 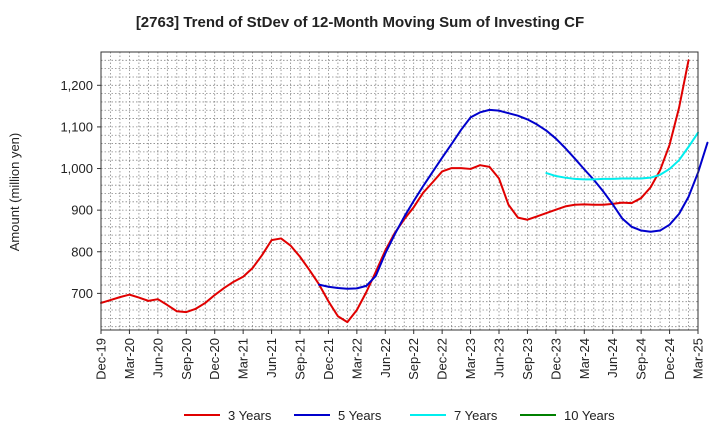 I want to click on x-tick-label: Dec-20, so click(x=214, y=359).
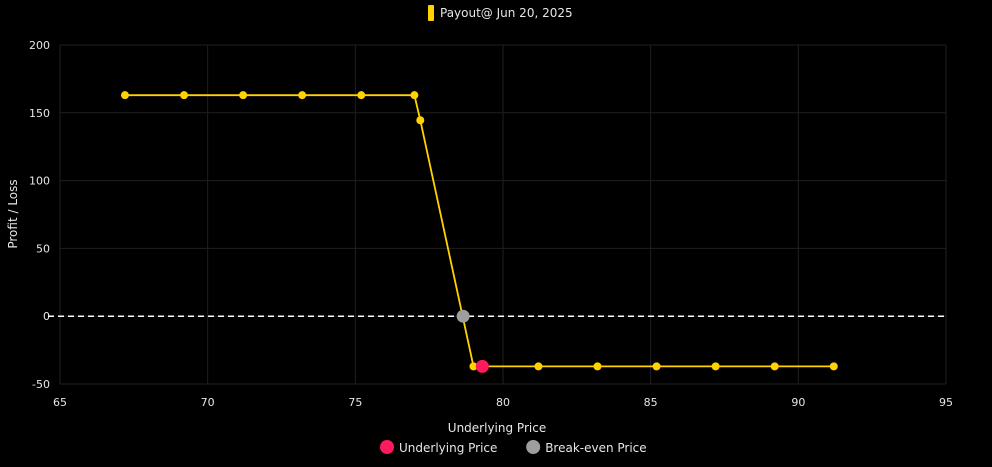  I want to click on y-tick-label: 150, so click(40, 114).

┄┄┄┄┄┄┄┄┄┄

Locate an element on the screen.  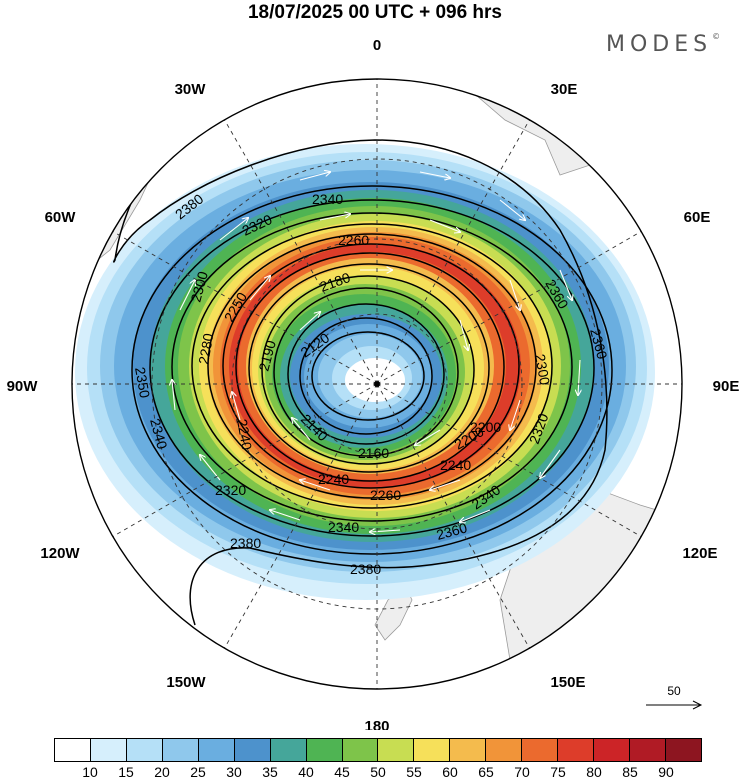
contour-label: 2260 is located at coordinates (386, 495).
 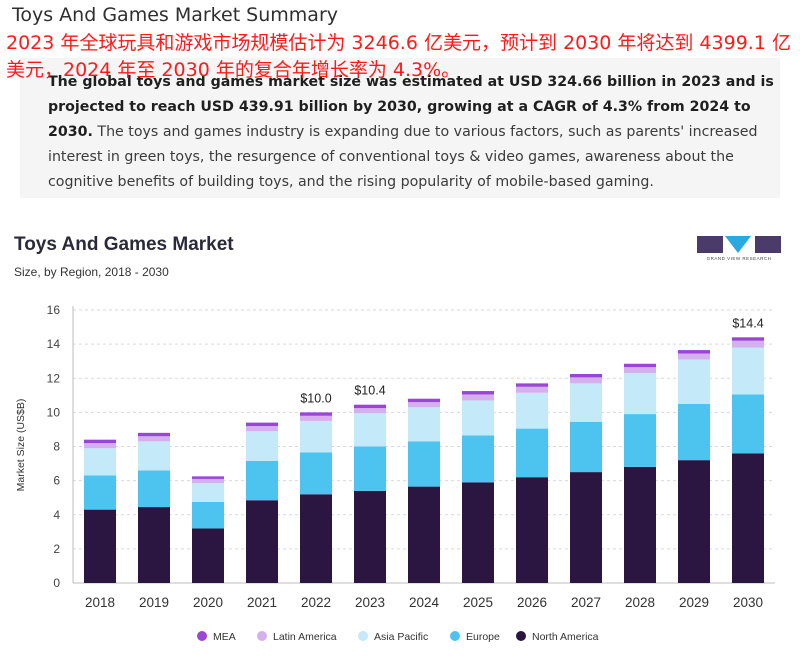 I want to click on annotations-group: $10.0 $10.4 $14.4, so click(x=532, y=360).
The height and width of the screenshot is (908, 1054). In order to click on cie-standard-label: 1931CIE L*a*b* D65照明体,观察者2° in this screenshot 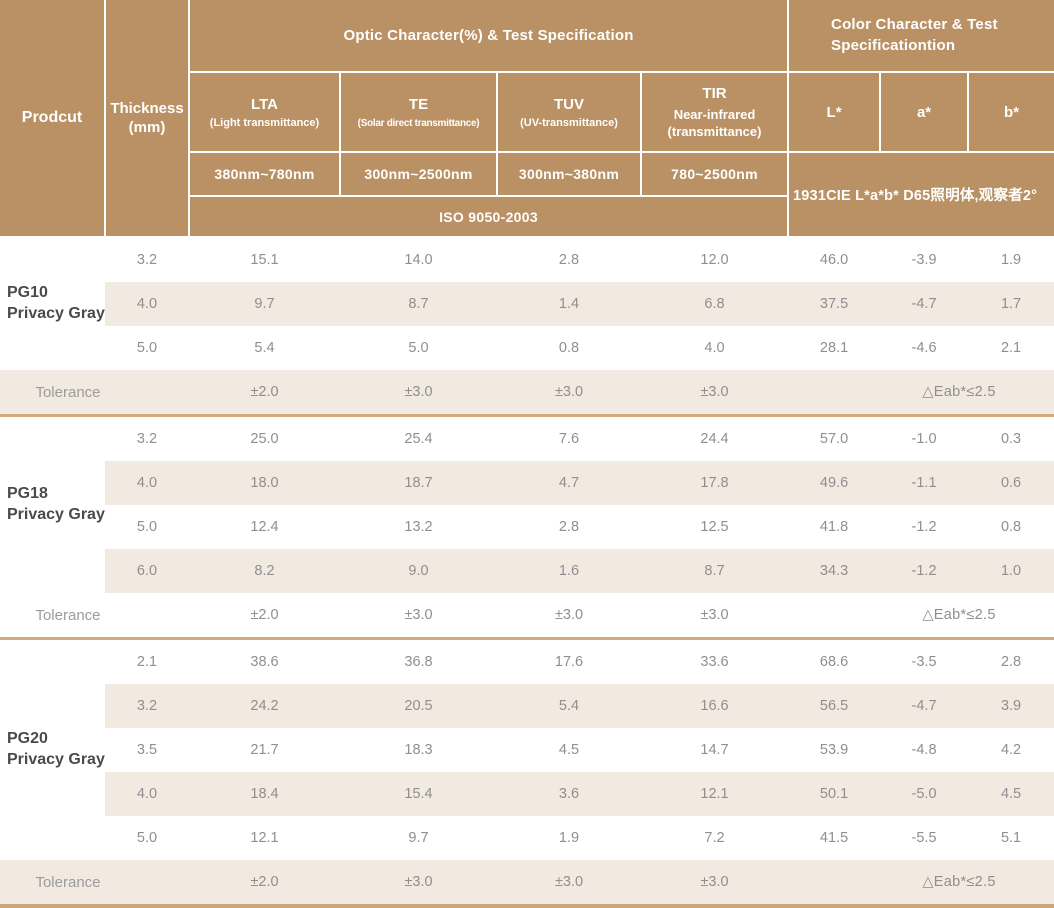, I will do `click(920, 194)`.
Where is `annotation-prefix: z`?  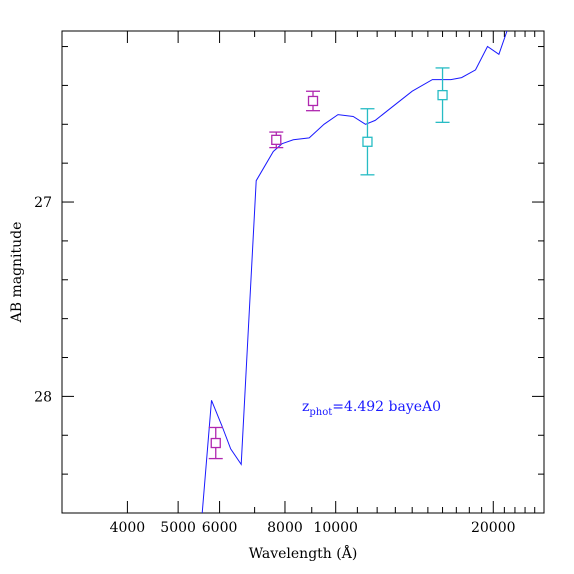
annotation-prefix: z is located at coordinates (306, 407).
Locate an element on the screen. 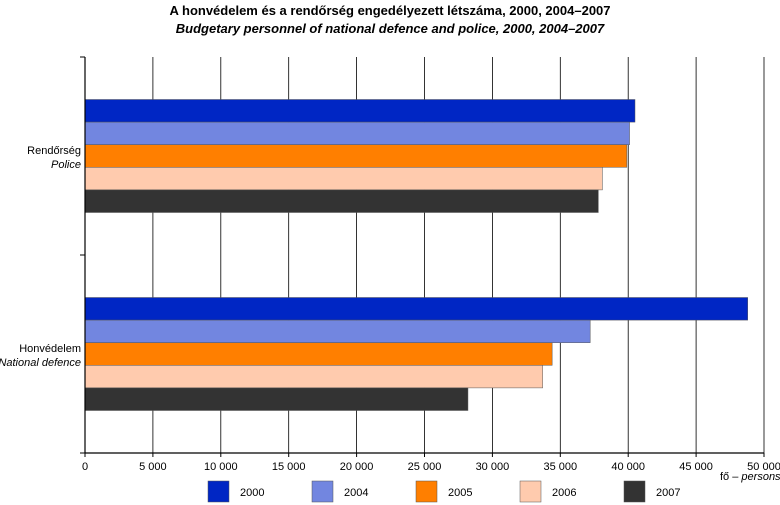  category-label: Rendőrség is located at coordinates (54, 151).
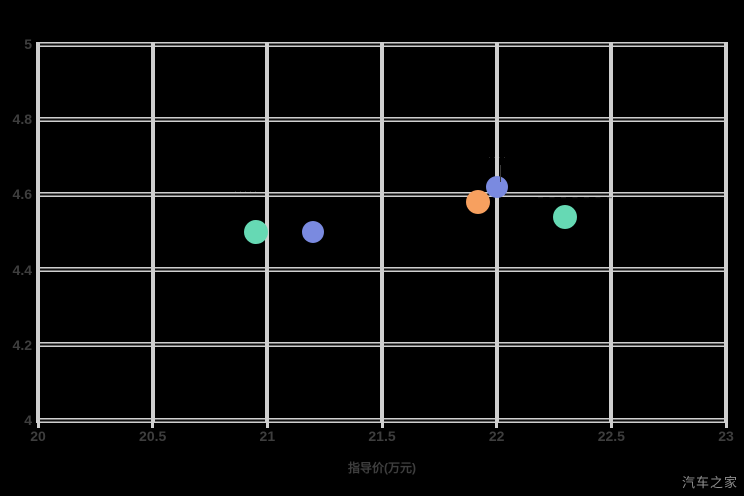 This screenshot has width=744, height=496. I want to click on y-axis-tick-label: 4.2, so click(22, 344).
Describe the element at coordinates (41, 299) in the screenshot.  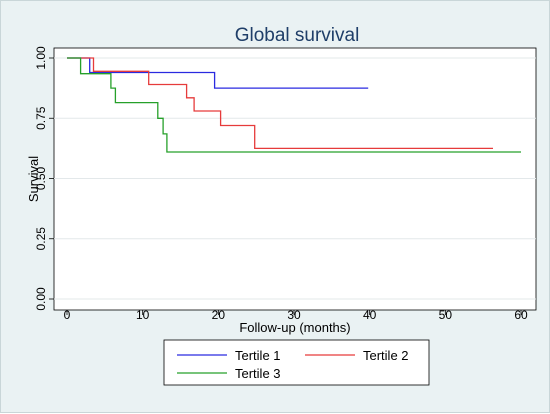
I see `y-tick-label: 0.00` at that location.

┄┄┄┄┄┄┄┄┄┄

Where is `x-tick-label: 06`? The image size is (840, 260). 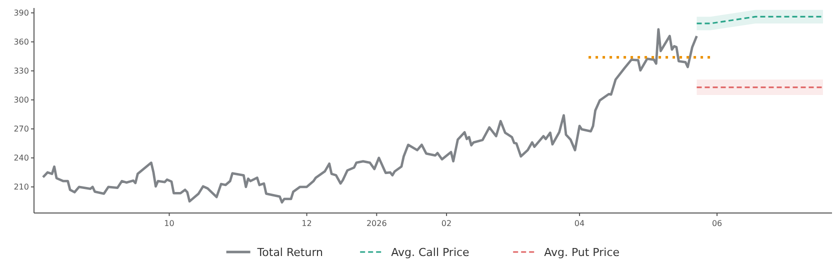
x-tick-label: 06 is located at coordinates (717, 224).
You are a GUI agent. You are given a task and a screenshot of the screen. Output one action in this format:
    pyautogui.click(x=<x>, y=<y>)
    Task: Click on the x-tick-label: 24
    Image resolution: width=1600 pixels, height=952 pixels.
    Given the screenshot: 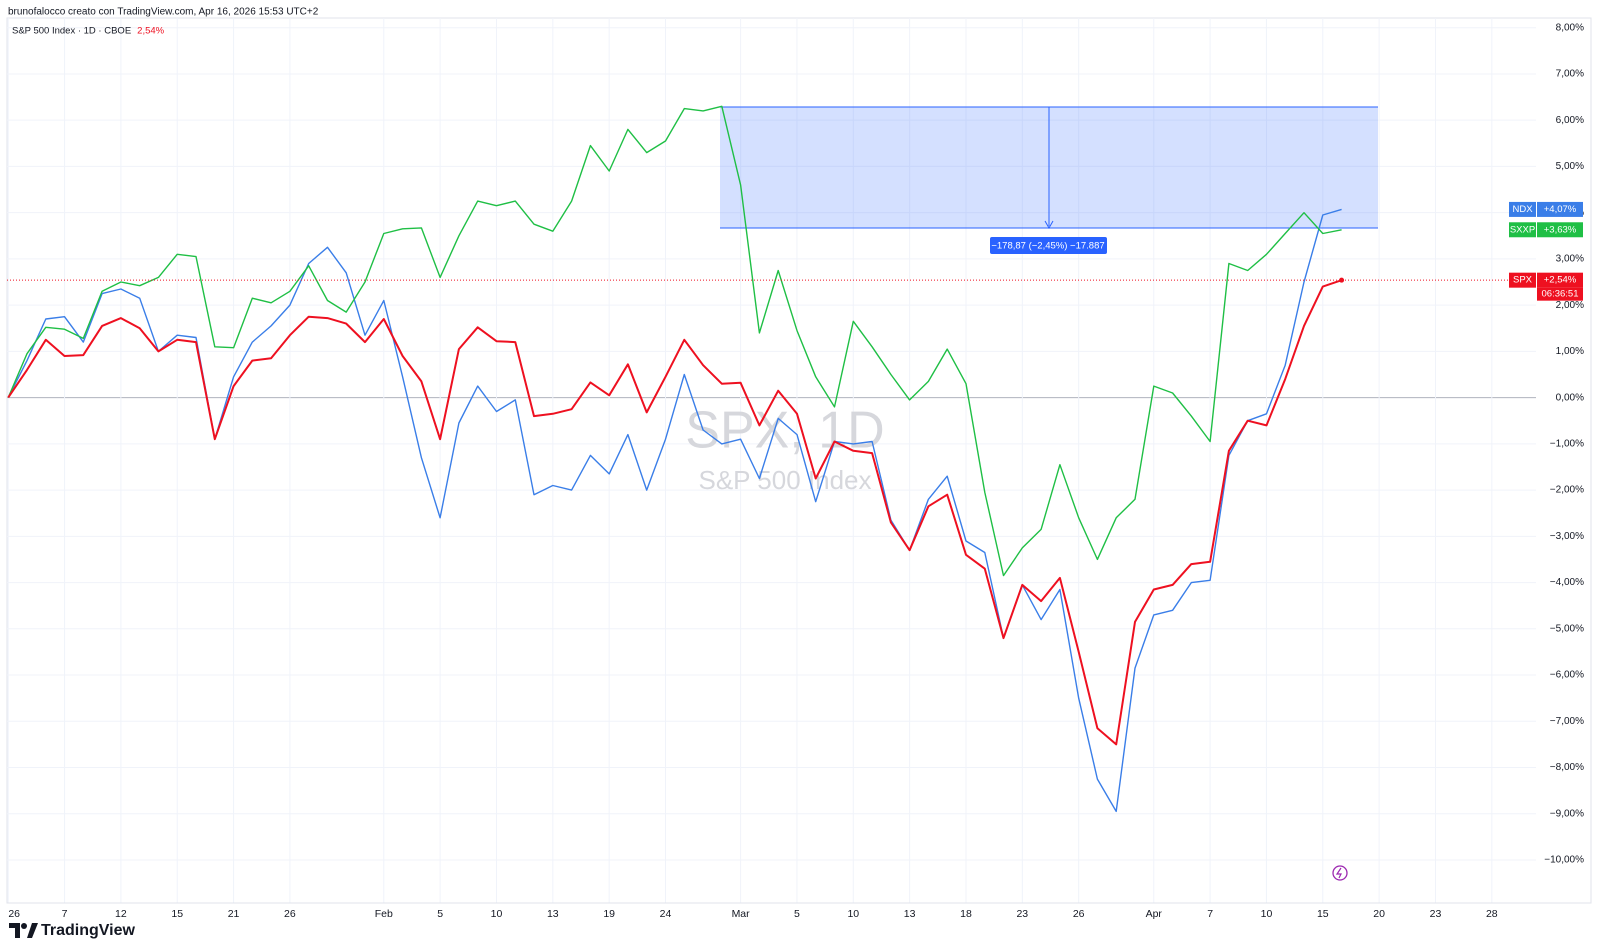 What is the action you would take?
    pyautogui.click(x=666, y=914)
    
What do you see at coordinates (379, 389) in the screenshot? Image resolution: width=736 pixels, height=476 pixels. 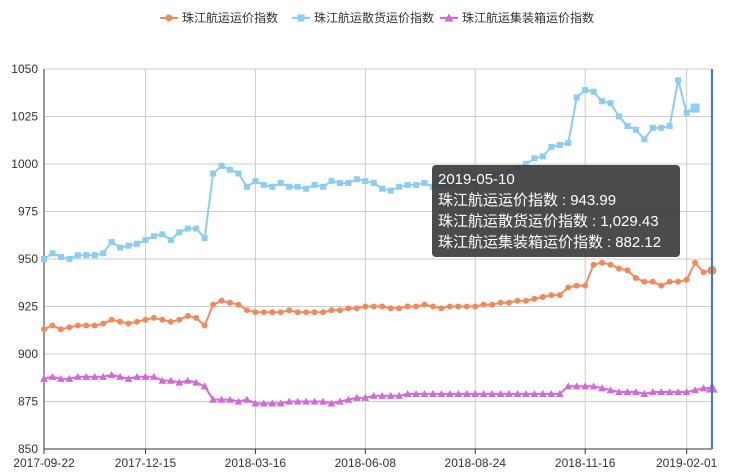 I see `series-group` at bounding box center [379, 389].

┄┄┄┄┄┄┄┄┄┄

[EXERCISE DETAILS]
Repeat everything from the line that contains "I want to click on x-tick-label: Dec-20, so" down to the line that contains "I want to click on y-tick-label: 150, so", with both of those lines included. Leave the pictures out of your answer.

[COMPLETED TASK]
  I want to click on x-tick-label: Dec-20, so click(x=214, y=359).
  I want to click on y-tick-label: 150, so click(40, 114).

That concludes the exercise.